R & D Focus: The drive for a lightweight, super-efficient motor

Diederik Marius

Unique direct-drive motors power Joby Energy airborne wind systems. Electrical engineer Diederik Marius leads the motor design team and after two years of research and development, says the team has made significant progress in producing a highly optimized motor. “One of the main engineering challenges was to design a brushless permanent magnet motor to attain high torque at low speeds, but with high power density (kW/kg),” Marius said.

Marius said that reaching high efficiency at low speeds is accomplished through very careful magnetic design for the motor and an optimal phase winding scheme. “In a way, our entire system works like a gearbox, since the propeller will see oncoming winds that are greater than actual wind speed because its circular flight pattern,” Marius said. “The success of our technology is highly dependent on system efficiencies — the motor needs to be lightweight and extremely efficient.” Marius said. “We’re working on improving efficiency of our motors to reach 95% efficiency or better — right now we are above 90% which is much more efficient than induction motors.”

10kW motor

“We’ve come a long-way in the design process,” Marius said. “Technically speaking, the design was complicated because the motors serve a dual role, first acting to power the system up and down and once the system reaches optimal operating altitude, its function shifts to power generation.”
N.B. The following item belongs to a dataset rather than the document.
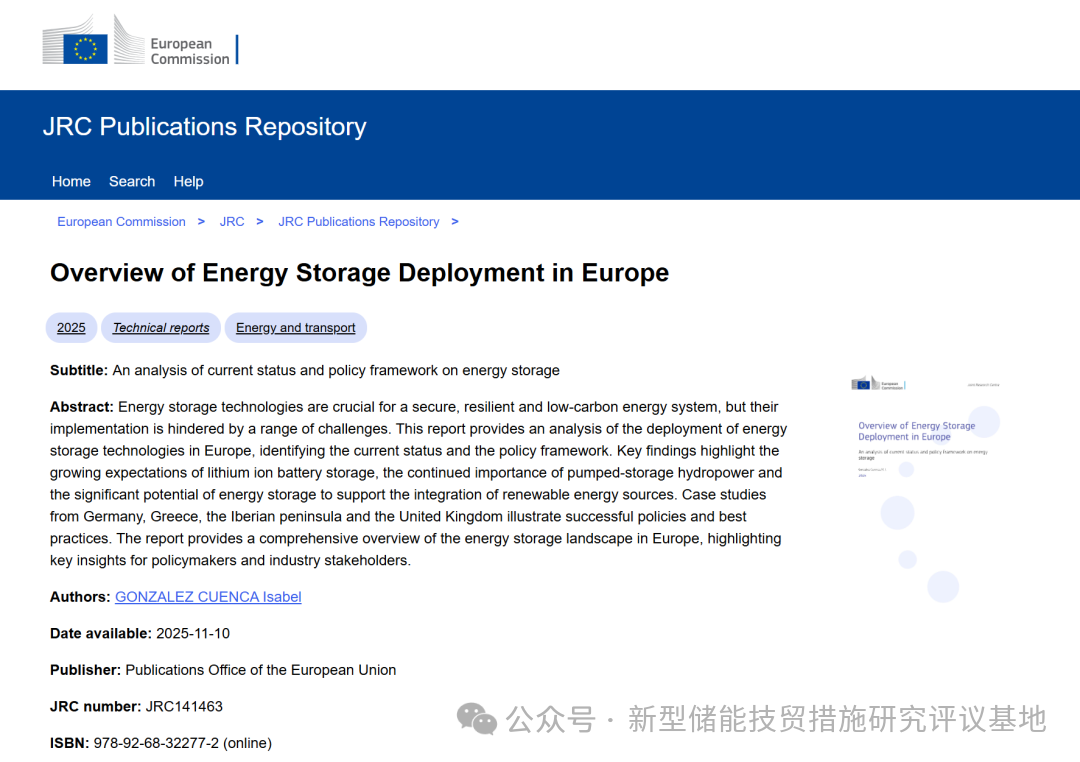Navigate to the JRC breadcrumb link
This screenshot has height=762, width=1080.
tap(232, 222)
While direct drive turbines are not new in the wind industry, Marius says that the design of our motor/generators is very specialized and unique. “They are optimized for reliability, safety, weight and longevity,” he said. “The motors are also quieter and have a longer life because with fewer parts, they are less prone to fail.”
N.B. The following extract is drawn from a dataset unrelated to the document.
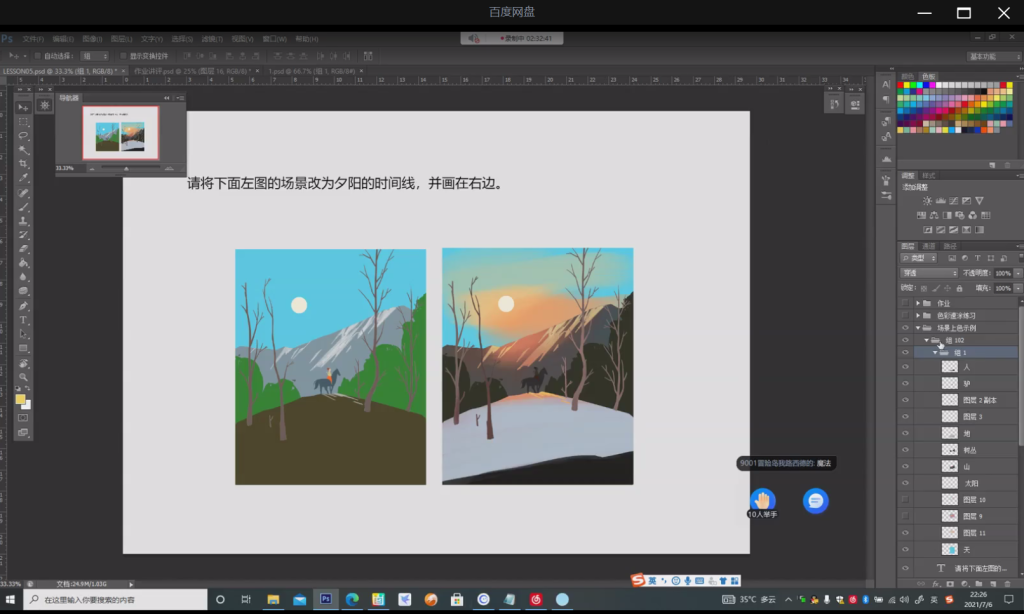Screen dimensions: 1024x614
Task: Collapse the 组 1 layer group
Action: (x=934, y=352)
The design team is currently building 5 kW motors for small airborne wind system prototypes while simultaneously building 20-30 kW motors for future vehicles. These motors will be used to pilot and test 30 and 100 kW systems in the short-term. Larger motors are planned for multi-MW commercial systems.

Marius is now concentrating on what the design team sees as another big challenge — designing the prototype motor controller. “Our motor controller is fairly complex.  It needs to handle high electric current and voltage, needs to be lightweight and efficient both in motoring and generating mode,” he said. “It also needs to be highly reliable and robust, maintain optimal speeds and protect against overloads and faults.”

The multiple motors on our airborne wind energy system are each driven by a controller. “That greatly helps the safety our system,” Marius says. “This is one of the multiple redundancies of our system design — if one motor or controller fails, it will continue to fly or generate power because other motors/generators will take over its role.” Marius, a native of Belgium, received his M.S. in Engineering Physics from Ghent University and a M.S. in Electrical Engineering from Stanford University.

In addition to Marius, the prototype motor control team includes John Greene, Ganymede Stanek and Tom Smith. Piotr Esden-Tempski, an embedded systems engineer from Poland, is working on an additional motor control design.